Sacha Talaver, une doctorante passionnée de l’histoire de l’Union Soviétique et d’études de genre, appuie cet argument en expliquant que se battre contre Poutine, c’est se battre contre les oligarques. Ces mêmes oligarques qui financent tous les mouvements anti-avortement, anti droits LGBTQIA+, etc. Se battre contre l’invasion de l’Ukraine revient donc à se battre contre toutes formes d’oppressions anti minorité. C’est précisément ce que fait le féminisme universaliste. Oksana Dutchak, une sociologue ukrainienne aujourd’hui réfugiée, met quant à elle l’accent sur les conséquences que cette guerre va avoir, et a déjà, sur le monde. Il y a de nombreuses dimensions à prendre en compte. Dans l’immédiat, le monde entier sent déjà les répercussions économiques. L’Ukraine a un rôle crucial dans l’exportation alimentaire pour notamment l’Europe et l’Afrique. Les conséquences sont mondiales.
Comment aider ?
Yuliya Yurchenko souligne l’importance d’écouter les victimes de cette guerre. Elles savent mieux que quiconque ce dont elles ont besoin. Avant de proposer une aide, il faut donc se demander si c’est bien ce dont elles ont besoin. Elle met aussi en garde sur les pièges tendus aux femmes arrivant dans les pays frontaliers où elles viennent se réfugier. Nombre d’entre elles disparaissent ou se retrouvent enrôlées dans des réseaux de prostitution. Les proxénètes profitent de la vulnérabilité de femmes sans abri et sans patrie pour abuser d’elles : c’est de la traite des êtres humains. Ce qui est très difficile à prouver devant les tribunaux dans les pays où la prostitution est légale.

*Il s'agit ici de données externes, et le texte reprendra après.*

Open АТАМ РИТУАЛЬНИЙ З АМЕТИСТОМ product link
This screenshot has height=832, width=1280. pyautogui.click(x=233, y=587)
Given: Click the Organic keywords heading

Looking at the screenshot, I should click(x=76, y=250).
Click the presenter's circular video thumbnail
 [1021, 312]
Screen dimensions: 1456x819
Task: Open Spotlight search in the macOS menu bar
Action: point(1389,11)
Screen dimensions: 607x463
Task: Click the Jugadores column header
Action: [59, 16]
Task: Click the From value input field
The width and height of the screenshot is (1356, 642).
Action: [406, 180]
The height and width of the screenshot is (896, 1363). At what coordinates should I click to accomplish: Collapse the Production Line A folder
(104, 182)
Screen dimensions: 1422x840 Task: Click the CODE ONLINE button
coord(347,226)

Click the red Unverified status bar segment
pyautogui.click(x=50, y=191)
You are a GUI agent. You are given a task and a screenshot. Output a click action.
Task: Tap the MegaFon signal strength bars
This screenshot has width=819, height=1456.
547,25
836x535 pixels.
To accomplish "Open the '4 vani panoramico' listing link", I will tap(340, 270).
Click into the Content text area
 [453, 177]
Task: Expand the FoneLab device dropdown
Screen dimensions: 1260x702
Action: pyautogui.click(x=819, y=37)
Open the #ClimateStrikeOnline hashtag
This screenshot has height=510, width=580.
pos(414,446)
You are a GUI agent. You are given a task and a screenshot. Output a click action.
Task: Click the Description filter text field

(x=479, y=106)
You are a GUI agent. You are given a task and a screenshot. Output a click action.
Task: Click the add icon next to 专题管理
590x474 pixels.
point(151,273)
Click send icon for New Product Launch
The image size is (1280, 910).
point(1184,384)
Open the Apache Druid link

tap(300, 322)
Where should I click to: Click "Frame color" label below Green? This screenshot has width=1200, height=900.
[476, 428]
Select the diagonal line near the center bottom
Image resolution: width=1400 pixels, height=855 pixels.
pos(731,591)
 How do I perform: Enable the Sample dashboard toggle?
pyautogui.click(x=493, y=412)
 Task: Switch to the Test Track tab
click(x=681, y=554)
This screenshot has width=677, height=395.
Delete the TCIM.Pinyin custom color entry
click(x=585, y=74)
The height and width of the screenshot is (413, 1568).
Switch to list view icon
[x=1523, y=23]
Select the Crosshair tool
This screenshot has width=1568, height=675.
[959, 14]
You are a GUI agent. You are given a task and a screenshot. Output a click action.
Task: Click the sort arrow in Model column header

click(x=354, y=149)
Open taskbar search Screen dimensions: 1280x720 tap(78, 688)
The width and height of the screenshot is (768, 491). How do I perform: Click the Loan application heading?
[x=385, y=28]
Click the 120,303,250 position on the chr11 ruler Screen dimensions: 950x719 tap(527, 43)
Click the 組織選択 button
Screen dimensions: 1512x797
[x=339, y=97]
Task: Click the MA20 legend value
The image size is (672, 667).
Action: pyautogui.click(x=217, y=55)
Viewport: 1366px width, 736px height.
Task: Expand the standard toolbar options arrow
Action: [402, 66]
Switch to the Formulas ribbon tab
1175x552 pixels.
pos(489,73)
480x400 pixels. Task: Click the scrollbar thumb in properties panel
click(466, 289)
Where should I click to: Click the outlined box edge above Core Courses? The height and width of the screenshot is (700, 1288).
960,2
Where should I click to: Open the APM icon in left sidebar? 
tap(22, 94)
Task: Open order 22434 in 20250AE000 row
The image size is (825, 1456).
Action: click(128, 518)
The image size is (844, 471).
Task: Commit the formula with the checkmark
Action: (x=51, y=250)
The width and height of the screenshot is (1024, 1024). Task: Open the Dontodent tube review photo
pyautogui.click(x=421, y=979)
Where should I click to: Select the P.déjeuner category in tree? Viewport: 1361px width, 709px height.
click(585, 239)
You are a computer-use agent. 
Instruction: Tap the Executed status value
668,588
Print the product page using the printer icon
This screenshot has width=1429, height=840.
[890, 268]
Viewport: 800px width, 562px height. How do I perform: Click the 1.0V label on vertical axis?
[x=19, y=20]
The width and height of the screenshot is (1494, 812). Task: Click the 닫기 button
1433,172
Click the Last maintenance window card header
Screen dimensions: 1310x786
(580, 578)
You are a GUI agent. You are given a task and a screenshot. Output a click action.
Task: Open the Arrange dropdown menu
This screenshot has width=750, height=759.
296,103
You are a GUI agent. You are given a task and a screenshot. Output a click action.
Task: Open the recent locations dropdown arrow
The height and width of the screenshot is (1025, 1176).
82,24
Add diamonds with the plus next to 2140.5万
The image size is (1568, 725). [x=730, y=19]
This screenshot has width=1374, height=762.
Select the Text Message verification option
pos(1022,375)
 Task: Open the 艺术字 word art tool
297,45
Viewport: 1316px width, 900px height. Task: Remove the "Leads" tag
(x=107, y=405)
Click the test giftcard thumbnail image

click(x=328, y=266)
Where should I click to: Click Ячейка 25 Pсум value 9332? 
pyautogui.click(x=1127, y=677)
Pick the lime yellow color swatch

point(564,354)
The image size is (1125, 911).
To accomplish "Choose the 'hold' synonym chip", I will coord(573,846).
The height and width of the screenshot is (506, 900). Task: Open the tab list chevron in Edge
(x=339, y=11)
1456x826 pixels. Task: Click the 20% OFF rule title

C’est inacceptable et c’est la responsabilité de chacun·e de s’assurer que les réfugiées ne rejoignent pas les pays frontaliers pour trouver une vie encore plus horrible que dans leur pays d’origine. La meilleure façon de s’en assurer, c’est d’être présent·e sur le terrain. Se rapprocher d’associations locales pour organiser l’accueil, l’hébergement et le suivi des réfugié·es reste la meilleure façon de les aider à l’heure actuelle. Il faut aussi continuer à se mobiliser pour approvisionner les organisations humanitaires. La seule manière de se procurer beaucoup de produits en Ukraine, c’est au travers de ces dons. Les commerces sont souvent vides sans cette aide humanitaire internationale.
Enfin, il a été souligné que le pacifisme a ses limites. Sacha Talaver comme Oksana Dutchak confessent avoir beaucoup réfléchi à leurs positions anti-guerre ces derniers mois. En effet, la résistance pacifique n’est pas vraiment une option en Ukraine. Et ça, les deux jeunes femmes l’ont bien compris. Oksana Dutchak, la réfugiée ukrainienne, admet qu’elle dépend aujourd’hui des forces armées, qu’elle a pourtant passé des années à critiquer. Sa perception a depuis changé. Des gens continuent à dire “la guerre devrait juste s’arrêter” mais elle sait maintenant que c’est une option qui n’est pas réalisable.